Mecbur oturduğum siyah deri tekliden kalktım.
Kör gibiydim ama önüme çıkan hiçbir engele takılmadan ulaşmayı başarmıştım.
Metal kolu kavrayınca içim ürpermişti. Kapının arkasında kim olduğunu bilmek istemediğime karar verip, anlık bir refleksle eğilip odanın bir köşesine savurduğum sigara paketini aldım.
Çakmağı bulmak tam bir eziyet olacaktı ama kesinlikle ışığı açmayacaktım.

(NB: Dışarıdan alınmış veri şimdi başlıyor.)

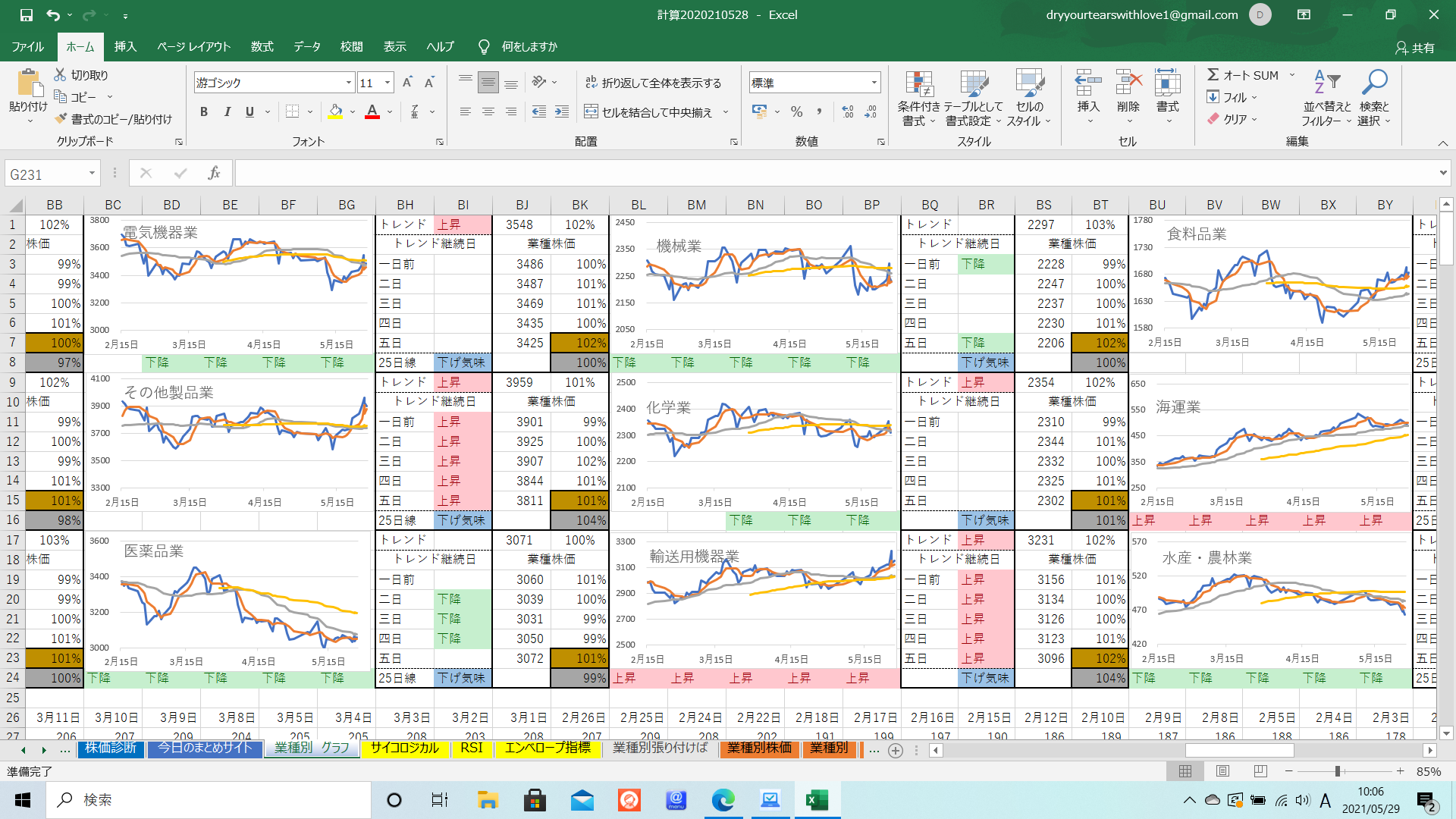Click the Insert Function fx icon
The width and height of the screenshot is (1456, 819).
(x=214, y=174)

Dizlerimin üstüne çöküp yalvarır gibi ciğerlerime indireceğim darbeyi hazırlayacak olan aracıyı arıyordum.
Sigara paketini bulduğum yere çok da uzak olmayan bir konumdayken onu ele geçirmiştim.
Ayağa kalktıktan sonda telefonun ışığının yandığını fark etmiştim.

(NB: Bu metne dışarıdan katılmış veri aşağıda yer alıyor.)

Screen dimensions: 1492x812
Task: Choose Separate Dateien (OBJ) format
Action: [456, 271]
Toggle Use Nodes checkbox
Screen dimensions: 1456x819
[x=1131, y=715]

Kapıdaki pes etmişti sonunda ve küçük bir mesaj bırakmayı uygun bulmuştu.
Terasa çıktığım anda yüzüme çarpan rüzgarı sevmiştim. Bir histen fazlası olup, yanımda şekil bulsa, oturup onunla içerdim.
Çünkü konuşup beni yormazdı ama buna rağmen etkili olurdu.

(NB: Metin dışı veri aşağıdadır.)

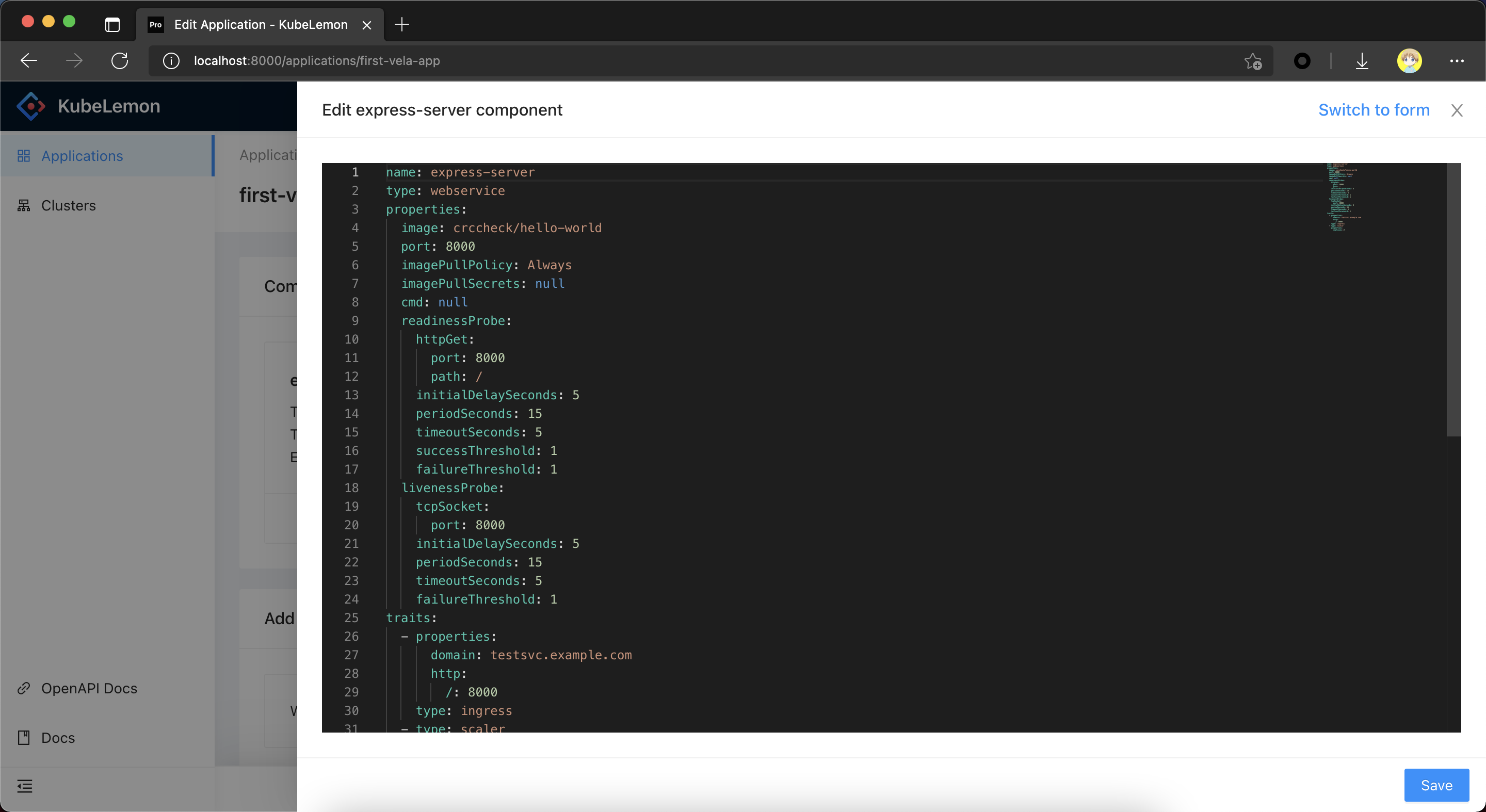Open the browser settings ellipsis menu
1486x812 pixels.
[1457, 60]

Öfkelenirse bir Kasırga olup beni yıkabilirdi, mutlu olursa bir bahar meltemi olup beni okşardı.
Minnettâr kalırdım.
İnsan sesine tahammülüm yoktu.
Sigara dudaklarım arasında hayat bulurken şehrin ışıkları altında koşuşturan insanlara baktım.
Saat gece yarısını geçiyordu. Yani en azından içki masasına oturduğum da öyleydi.
Nereye gittiklerini, gittikleri yerde onları nelerin beklediğini merak etmiştim.
Sigara dumanının ciğerlerime giderken izlediği yolu hissedebiliyordum.
Üzerimdeki siyah polara daha çok sarıldım.
Sigarayı son bir kez derinden çektikten sonra izmariti, terasın mermerinde duran diğerlerinin yanına fırlattım.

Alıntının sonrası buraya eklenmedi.